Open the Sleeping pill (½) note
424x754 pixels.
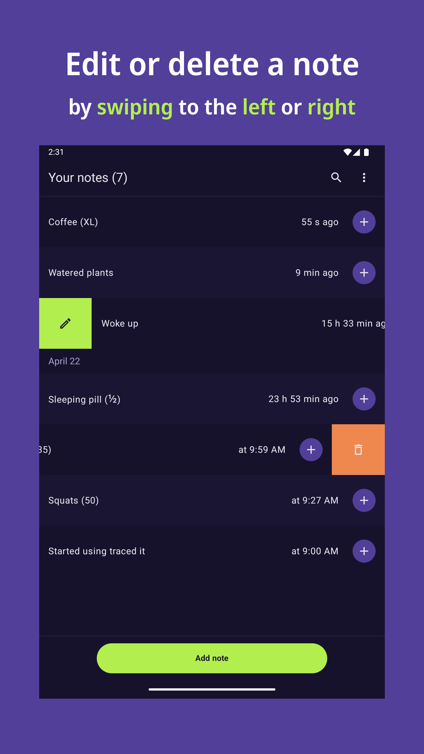tap(84, 399)
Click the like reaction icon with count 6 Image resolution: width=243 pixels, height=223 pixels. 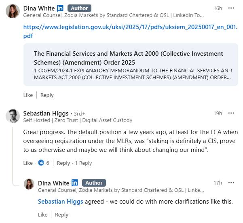coord(41,163)
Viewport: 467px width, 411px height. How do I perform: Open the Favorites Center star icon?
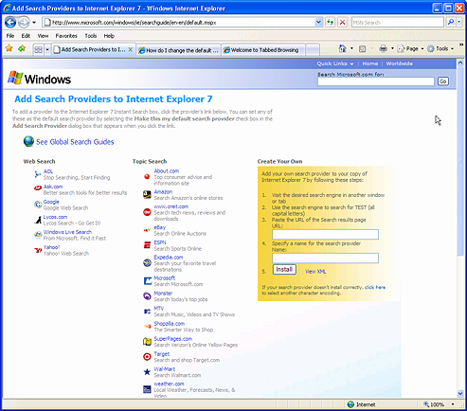9,48
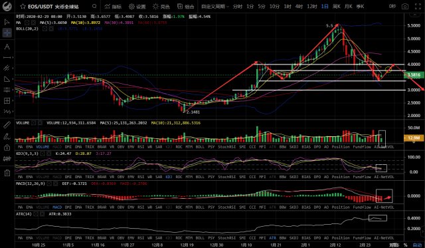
- - - -
## [What you are asked to do]
Lines from the one containing "Viewport: 467px width, 411px" through the final line of the entries above are to be retyped exactly, with every picture left out.

## [Exercise response]
Viewport: 467px width, 411px height. How do I perform: Open the Favorites Center star icon?
9,48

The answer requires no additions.